Eine Pipeline mit einem Transportvolumen von 55 Milliarden Kubikmetern im Jahr und Investitionskosten von 9–10 Milliarden Euro wird für Jahrzehnte gebaut. Ökonomisch basiert sie auf dem Kalkül eines langfristig steigenden Erdgas-Verbrauchs in der EU. Für den heutigen Bedarf ist sie schlicht überflüssig. Die Auslastung von Nordstream 1 lag 2015 lediglich bei 71 Prozent. Dazu kommen die Reservekapazitäten im kontinentalen Pipelinesystem und steigende Kapazitäten bei Flüssiggas-Terminals, die auf künftigen Bedarf ausgelegt sind. Es gibt weder heute noch morgen einen Engpass bei Importkapazitäten für Erdgas. Soll Nordstream 2 ausgelastet werden, setzt das entweder eine enorme Steigerung des Gasverbrauchs in der EU oder eine Verdrängung anderer Lieferanten und Transportwege voraus. Weder das eine noch das andere liegt im europäischen Interesse, sehr wohl aber im Interesse von Gazprom & Co.
Nordstream 2 unterläuft die Klimaziele der EU
Ein langfristig steigender Erdgasverbrauch ist mit den klimapolitischen Zielen der EU nicht vereinbar. Sie erfordern eine weitgehende Dekarbonisierung des Energiesektors bis zur Mitte des Jahrhunderts. Statt Pfadabhängigkeiten bei fossilen Energieimporten über Jahrzehnte festzuschreiben, müssen wir uns deshalb möglichst flexibel in den Bezugsquellen und Transportwegen halten.
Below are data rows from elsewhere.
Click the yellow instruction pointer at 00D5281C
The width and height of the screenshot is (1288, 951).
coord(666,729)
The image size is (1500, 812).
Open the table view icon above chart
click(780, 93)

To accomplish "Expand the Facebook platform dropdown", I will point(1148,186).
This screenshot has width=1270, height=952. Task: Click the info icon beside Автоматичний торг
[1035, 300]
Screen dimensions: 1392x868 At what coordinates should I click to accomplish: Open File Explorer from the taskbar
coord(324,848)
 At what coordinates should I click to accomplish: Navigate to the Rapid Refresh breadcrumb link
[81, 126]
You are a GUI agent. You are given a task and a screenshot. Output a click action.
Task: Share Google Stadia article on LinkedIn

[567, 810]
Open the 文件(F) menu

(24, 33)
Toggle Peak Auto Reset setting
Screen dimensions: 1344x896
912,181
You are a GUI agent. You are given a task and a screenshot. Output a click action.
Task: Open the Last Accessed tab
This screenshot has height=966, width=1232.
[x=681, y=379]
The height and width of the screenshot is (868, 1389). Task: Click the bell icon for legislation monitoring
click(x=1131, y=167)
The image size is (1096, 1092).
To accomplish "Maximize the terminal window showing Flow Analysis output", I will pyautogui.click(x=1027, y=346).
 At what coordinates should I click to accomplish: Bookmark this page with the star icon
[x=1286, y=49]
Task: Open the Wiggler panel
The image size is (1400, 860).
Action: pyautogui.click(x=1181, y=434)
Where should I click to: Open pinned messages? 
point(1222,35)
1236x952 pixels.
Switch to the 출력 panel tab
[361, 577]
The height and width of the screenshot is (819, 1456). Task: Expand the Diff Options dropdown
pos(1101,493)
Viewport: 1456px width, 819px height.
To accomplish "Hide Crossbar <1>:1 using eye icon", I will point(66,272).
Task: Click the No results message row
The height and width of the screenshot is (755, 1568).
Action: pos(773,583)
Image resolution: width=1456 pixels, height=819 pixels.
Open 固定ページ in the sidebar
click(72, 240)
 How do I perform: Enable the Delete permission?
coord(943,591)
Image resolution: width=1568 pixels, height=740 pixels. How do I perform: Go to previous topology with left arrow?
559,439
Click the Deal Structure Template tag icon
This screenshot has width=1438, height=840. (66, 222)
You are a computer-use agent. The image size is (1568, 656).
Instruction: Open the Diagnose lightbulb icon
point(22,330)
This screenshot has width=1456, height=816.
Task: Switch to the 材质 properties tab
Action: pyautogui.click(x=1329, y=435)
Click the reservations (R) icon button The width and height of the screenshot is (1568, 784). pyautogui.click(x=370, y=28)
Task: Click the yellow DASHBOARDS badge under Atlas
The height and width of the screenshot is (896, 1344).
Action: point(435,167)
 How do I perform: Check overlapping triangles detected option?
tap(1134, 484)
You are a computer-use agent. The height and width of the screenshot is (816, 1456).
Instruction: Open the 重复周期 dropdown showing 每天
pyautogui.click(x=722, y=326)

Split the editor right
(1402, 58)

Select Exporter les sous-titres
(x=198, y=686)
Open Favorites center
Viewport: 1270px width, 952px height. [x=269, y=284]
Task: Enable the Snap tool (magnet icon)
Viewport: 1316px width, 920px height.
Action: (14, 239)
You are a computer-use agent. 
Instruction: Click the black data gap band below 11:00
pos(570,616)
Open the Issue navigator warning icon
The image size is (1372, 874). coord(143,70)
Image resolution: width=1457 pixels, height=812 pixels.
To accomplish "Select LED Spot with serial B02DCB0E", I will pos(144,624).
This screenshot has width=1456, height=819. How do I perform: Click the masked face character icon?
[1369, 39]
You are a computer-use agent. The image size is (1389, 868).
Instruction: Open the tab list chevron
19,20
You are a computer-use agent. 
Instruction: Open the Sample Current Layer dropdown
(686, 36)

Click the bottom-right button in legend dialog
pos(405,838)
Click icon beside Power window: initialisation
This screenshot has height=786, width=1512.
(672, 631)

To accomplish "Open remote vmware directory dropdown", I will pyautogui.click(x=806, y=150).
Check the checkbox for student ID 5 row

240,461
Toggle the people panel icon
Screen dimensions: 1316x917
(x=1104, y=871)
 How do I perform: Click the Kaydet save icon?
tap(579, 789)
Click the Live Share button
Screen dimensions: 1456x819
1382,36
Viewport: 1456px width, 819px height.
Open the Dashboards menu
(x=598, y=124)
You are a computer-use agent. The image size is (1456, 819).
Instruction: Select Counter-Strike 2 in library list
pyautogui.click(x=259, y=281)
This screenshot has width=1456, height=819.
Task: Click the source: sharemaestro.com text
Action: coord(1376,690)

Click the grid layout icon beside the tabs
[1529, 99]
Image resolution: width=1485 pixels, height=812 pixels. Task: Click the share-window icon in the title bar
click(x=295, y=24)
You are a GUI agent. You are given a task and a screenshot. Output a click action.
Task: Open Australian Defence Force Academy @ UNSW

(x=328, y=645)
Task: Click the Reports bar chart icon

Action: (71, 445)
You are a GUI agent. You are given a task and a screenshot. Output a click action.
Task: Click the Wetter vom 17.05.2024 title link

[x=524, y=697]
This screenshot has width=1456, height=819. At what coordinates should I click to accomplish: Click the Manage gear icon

Kurzfristig mag die Nachfrage nach Erdgas bei einem schrittweisen Ausstieg aus der Kohle und einer weiteren Reduzierung des Ölverbrauchs anziehen. Langfristig muss auch der Verbrauch von Erdgas sinken. Ein Schlüssel dafür ist die kontinuierliche Verbesserung der Energieeffizienz im Gebäudesektor und der Industrie. Ein anderer die Substitution von Erdgas durch synthetisches Gas (Wasserstoff und Methan), das aus überschüssigem Regenerativstrom gewonnen wird. Je größer der Anteil von Wind- und Solarenergie am europäische Strommix wird, desto dringender stellt sich die Frage nach der Umwandlung überschießender Strommengen. Die Fixierung auf den Import von Erdgas verzögert die Entwicklung alternativer Zukunftstechnologien im industriellen Maßstab.
Außerdem kreuzt die neue Doppel-Pipeline mehrere ökologisch hoch sensible Gebiete. Ihr Bau ist ein massiver Eingriff in die maritime Biosphäre. Umweltschutz-Organisationen kritisieren den Trassenverlauf und die oberflächliche Umweltverträglichkeitsprüfung und haben bereits Klage gegen den Bau der Pipeline eingereicht.
Nordstream 2 ist ein geopolitisches Projekt des Kremls
Die Behauptung, Nordstream 2 sei ein rein kommerzielles Projekt, ist allzu blauäugig. Man muss schon fest die Augen verschließen, um zu übersehen, dass diese Pipeline Teil eines geopolitischen Spiels des Kremls ist. Es zielt darauf ab, die Ukraine und Polen als Transitländer auszuschalten, die europäische Abhängigkeit von Energieimporten aus Russland zu zementieren und einen Keil in die EU zu treiben. Während es Europa an einer strategischen Energiepolitik mangelt, baut die russische Seite ihr Energie-Imperium aus. Teil dieses Spiels ist auch der strategisch platzierte Bau von Atomkraftwerken, die Strom in die EU exportieren sollen wie der 2400 MW-Komplex an der weißrussisch-litauischen Grenze und eine ebenso große Anlage in Kaliningrad.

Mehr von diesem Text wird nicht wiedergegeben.